GOAL
Rewrite the records from the line containing "Given: Click the 0907 time marker label" through the end as a JSON list of strings, one string per line, with blank lines skipped. Leave the pictures out of the list.

begin PROVIDED INFORMATION

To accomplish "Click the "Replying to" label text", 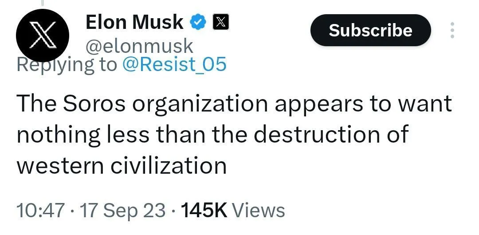I will [x=67, y=65].
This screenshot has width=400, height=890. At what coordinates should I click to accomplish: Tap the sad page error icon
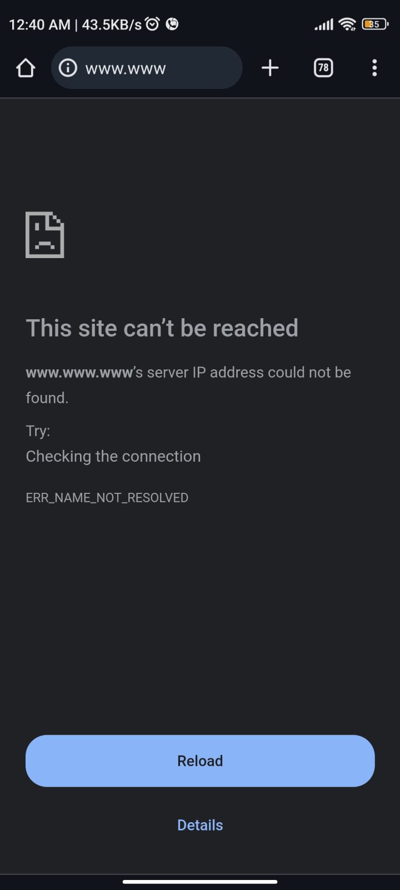pos(45,235)
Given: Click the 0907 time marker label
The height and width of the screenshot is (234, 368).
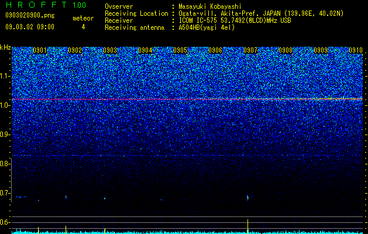Looking at the screenshot, I should coord(250,50).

end PROVIDED INFORMATION

EXERCISE OUTPUT
[
  "Given: Click the 0907 time marker label",
  "The height and width of the screenshot is (234, 368).",
  "Looking at the screenshot, I should coord(250,50)."
]